ゲゼルマネー経済学入門~ゲゼルマネーを導入して、好景気にしよう

ゲゼルマネー経済学入門

ゲゼルマネーを導入して、好景気にしよう

非課税枠付き預金課税と消費減税を同時実施した場合の損益分岐点

 非課税枠付き預金課税と消費減税の同時実施は、消費に対するペナルティを貯蓄に対するペナルティに転換するもので、消費を喚起する税制改革です。
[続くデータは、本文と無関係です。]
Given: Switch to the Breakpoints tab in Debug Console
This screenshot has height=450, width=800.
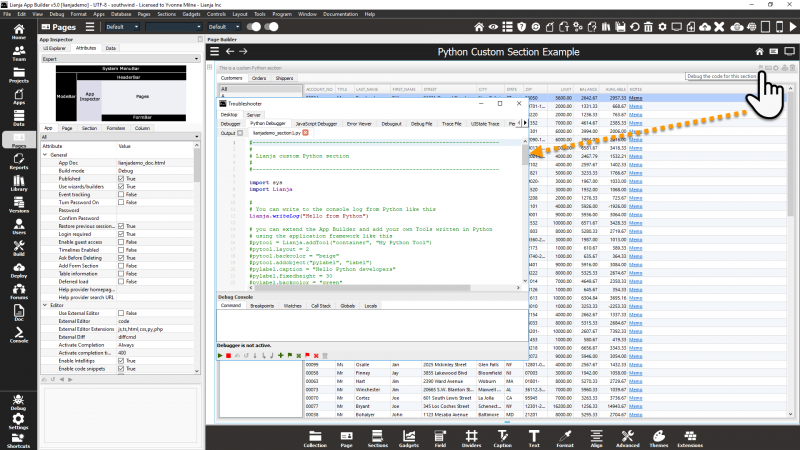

 今回は、この税制を実施したときの、家計における増税と減税が相殺する損益分岐点について計算しました。

1. 損益分岐点の計算方法

 世帯人数をn、非課税枠をF、預金残高をD、預金課税率をp、預金課税額をS、世帯の消費額をC、消費税の減税率をr、消費減税額をTとします。このとき、世帯の預金課税額Sと消費減税額Tはそれぞれ次の通りです。

  • 世帯の預金課税額S
 
S=
\left\{
\begin{array}{ll}
p~(D-nF)  &~~ ( D > nFのとき ) \\ 
0             &~~(それ以外(非課税枠内)) \\ 
\end{array} 
\right.
  • 世帯の消費減税額T

T= rC
  • 増減税額 S-T


S-T = \left\{\begin{array}{ll}
p~(D-nF) - rC & ~~ ( D>nFのとき)\\
-rC  & ~~ (それ以外(非課税枠内))
\end{array}
\right.

 S<Tならば、減税です。課税額Sと減税額Tが同じになる損益分岐点は、預金残高や消費支出他の6つのパラメータによって変わります。但し、世帯の預金残高が非課税枠内であれば、他の条件によらず、常に減税となります。

2. パラメータの想定値

 世帯の消費額Cに対する増減税額や預金残高の損益分岐点などのグラフを作成しました。損益分岐のシミュレーションに当っての6つのパラメータについて説明します。

2.1 預金残高D

  • 預金残高D

 預金残高Dに対する損益分岐点は、次式となります。

 \displaystyle
D=\frac{r}{p}C+nF

 この式を使って、消費に対する預金残高の損益分岐点の計算を行いました。

2.2 預金課税率pと消費減税率r

 預金課税率pを0.5%とした場合、概算で 消費税換算で2%程度の税収が得られると見積もっています(後日、掲載予定)。見積もり誤差等も考慮して、計算範囲としては、1.0%~3.0%で計算しました。

  • 預金課税率p=0.5%
  • 消費減税率r= 1.0%, 1.5%, 2.0%, 2.5%, 3.0%

 r/pの比率が同じ場合には、預金残高Dに対する損益分岐点は変わりませんので、預金課金率p=0.5%の場合のみを計算します。預金課税率pが2倍になれば、増税に相当する減税の消費減税率rも2倍になります。

2.3 世帯人数n

  • 世帯人数 n=1~4名

 世帯人数を一つだけ計算する場合には、n=2名の場合について計算しました。

2.4 世帯の消費額C

  • C=0~1,000万円

(消費減税率r)/(預金課税率p)の比に消費額Cを乗じた金額だけ損益分岐点が大きくなります。p=0.5%、r=2.0%ではr/p=4となりますので、消費額Cの4倍に比例して、預金残高の損益分岐点が大きくなります。つまり、消費が多い世帯ほど、大きな額の預金をしていても、損にはなりません。逆に預金が大いにも関わらず、消費が少ない場合には、損をすることになります。お金を持っている人ほど、消費しないと損になるというわけです。

2.5 非課税枠F

  • 非課税枠F = 350万円

 (世帯人数n)×(非課税枠)が世帯の非課税枠となり、預金残高の損益分岐点が大きい方にシフトします。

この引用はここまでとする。